EXERCISE INSTRUCTIONS:
A – For the LittleFS issue report on directory corruption, say whether each statement agrees with it: (i) lfs_dir_read sometimes returns LFS_ERR_CORRUPT when files are deleted during iteration; (ii) the poster insists that LittleFS must guarantee that untouched entries are returned; (iii) the poster says the tests fail on v2.10.1. Answer each with yes or no, and quote the deciding words of the report.
B – Extend the LittleFS issue report on directory corruption, starting right after its last sentence.

SOURCE EXCERPT:
## Begin
Corruption reported upon concurrent directory modification #1061

tpwrules · 2024-12-31T20:19:59Z

I have an embedded application where one part of the application might be iterating a directory while another deletes files from it. The outcome of the iteration isn't meaningful to the application in this case, but sometimes lfs_dir_read returns LFS_ERR_CORRUPT. I would expect it to return some subset of the files in the directory (possibly none at all) but complete without any errors.

POSIX says that a directory iteration is unspecified to report an entry if it's added or removed while the iteration is in progress, but otherwise I believe it's expected to. I'm not sure LittleFS needs to go that far and guarantee entries that aren't touched will be returned (it would be nice if it did), but it at least should not claim corruption.

Is there any actual corruption occurring? Can file operations safely be continued as long as the directory is closed after the error is reported? Can LittleFS be easily fixed to not claim corruption?

To put it another way, I would not expect the below tests to fail, but they do on v2.10.1 at least. Iteration shouldn't give an error if a file is removed before reads start, nor if multiple files are removed between reads.
## End
INFORMATION SUPPLIED:
## Begin
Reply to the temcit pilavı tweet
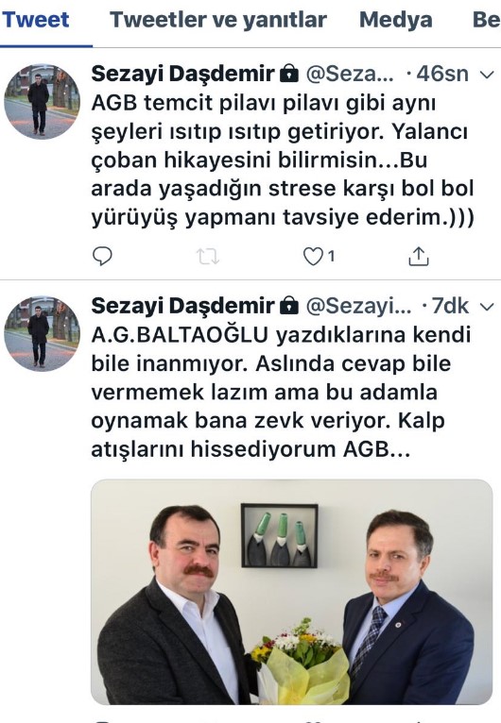The width and height of the screenshot is (501, 723). [102, 256]
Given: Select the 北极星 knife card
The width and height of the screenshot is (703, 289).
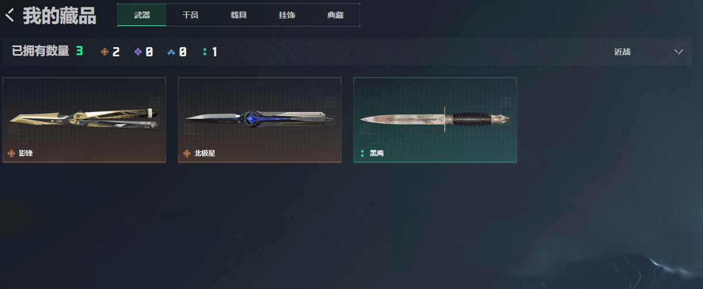Looking at the screenshot, I should coord(259,120).
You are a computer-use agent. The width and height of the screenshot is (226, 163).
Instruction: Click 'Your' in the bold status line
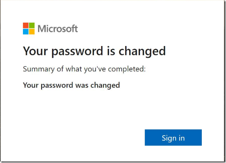click(x=31, y=85)
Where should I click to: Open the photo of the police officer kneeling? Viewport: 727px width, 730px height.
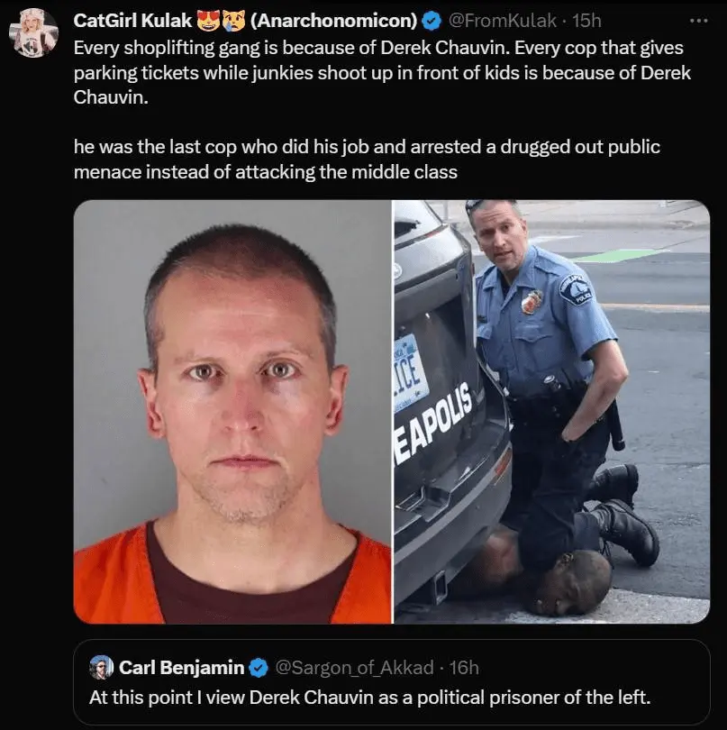click(x=552, y=412)
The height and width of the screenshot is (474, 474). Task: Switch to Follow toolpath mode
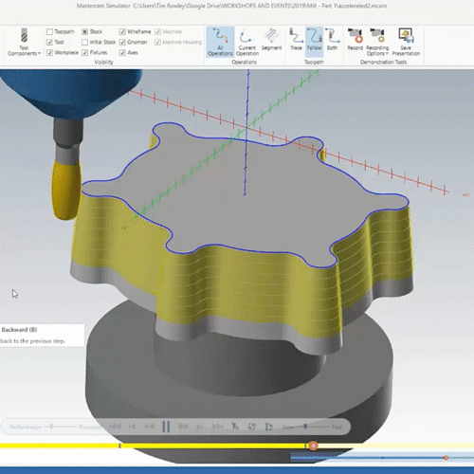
## End
OUTPUTS FOR THE TASKS:
A –
(i) Yes: "sometimes lfs_dir_read returns LFS_ERR_CORRUPT"
(ii) No: "I'm not sure LittleFS needs to go that far and guarantee entries that aren't touched will be returned"
(iii) Yes: "but they do on v2.10.1 at least"

B –
[cases.test_dirs_read_remove_multi]
defines.K = [0, 5]
if = 'N < BLOCK_COUNT/2'
code = '''
    lfs_t lfs;
    lfs_format(&lfs, cfg) => 0;
    lfs_mount(&lfs, cfg) => 0;
    lfs_mkdir(&lfs, "prickly-pear") => 0;
    for (int i = 0; i < 10; i++) {
        char path[1024];
        sprintf(path, "prickly-pear/cactus%03d", i);
        lfs_file_t file;
        lfs_file_open(&lfs, &file, path,
                LFS_O_WRONLY | LFS_O_CREAT | LFS_O_EXCL) => 0;
        lfs_file_close(&lfs, &file) => 0;
    }

    lfs_dir_t dir;
    struct lfs_info info;
    char path[1024];

    lfs_dir_open(&lfs, &dir, "prickly-pear") => 0;
    lfs_dir_read(&lfs, &dir, &info) => 1;
    assert(info.type == LFS_TYPE_DIR);
    assert(strcmp(info.name, ".") == 0);
    lfs_dir_read(&lfs, &dir, &info) => 1;
    assert(info.type == LFS_TYPE_DIR);
    assert(strcmp(info.name, "..") == 0);

    lfs_dir_read(&lfs, &dir, &info) => 1;
    sprintf(path, "prickly-pear/cactus%03d", (int)F);
    lfs_remove(&lfs, path) => 0;
    sprintf(path, "prickly-pear/cactus%03d", (int)F+1);
    lfs_remove(&lfs, path) => 0;
    assert(lfs_dir_read(&lfs, &dir, &info) >= 0);

    lfs_dir_close(&lfs, &dir) => 0;
    lfs_unmount(&lfs) => 0;
'''

[cases.test_dirs_remove_read]
defines.F = [0, 5]
if = 'N < BLOCK_COUNT/2'
code = '''
    lfs_t lfs;
    lfs_format(&lfs, cfg) => 0;
    lfs_mount(&lfs, cfg) => 0;
    lfs_mkdir(&lfs, "prickly-pear") => 0;
    for (int i = 0; i < 10; i++) {
        char path[1024];
        sprintf(path, "prickly-pear/cactus%03d", i);
        lfs_file_t file;
        lfs_file_open(&lfs, &file, path,
                LFS_O_WRONLY | LFS_O_CREAT | LFS_O_EXCL) => 0;
        lfs_file_close(&lfs, &file) => 0;
    }

    lfs_dir_t dir;
    struct lfs_info info;
    char path[1024];

    lfs_dir_open(&lfs, &dir, "prickly-pear") => 0;
    lfs_dir_read(&lfs, &dir, &info) => 1;
    assert(info.type == LFS_TYPE_DIR);
    assert(strcmp(info.name, ".") == 0);
    lfs_dir_read(&lfs, &dir, &info) => 1;
    assert(info.type == LFS_TYPE_DIR);
    assert(strcmp(info.name, "..") == 0);

    sprintf(path, "prickly-pear/cactus%03d", (int)F);
    lfs_remove(&lfs, path) => 0;
    assert(lfs_dir_read(&lfs, &dir, &info) >= 0);

    lfs_dir_close(&lfs, &dir) => 0;
    lfs_unmount(&lfs) => 0;
'''

The text was updated successfully, but these errors were encountered:

geky · 2025-02-04T03:17:01Z

Hi @tpwrules, thanks for reporting the issue, and the easily reproducible test case.

The good news is this doesn't appear to be actual filesystem corruption, but just a logic mistake caused by dir handles being incorrectly marked as "removed" during iteration.

I've pushed up a fix here: #1068, let me know if you see any issues with it.

I've also added a slightly more aggressive version of your test to hopefully prevent a regression.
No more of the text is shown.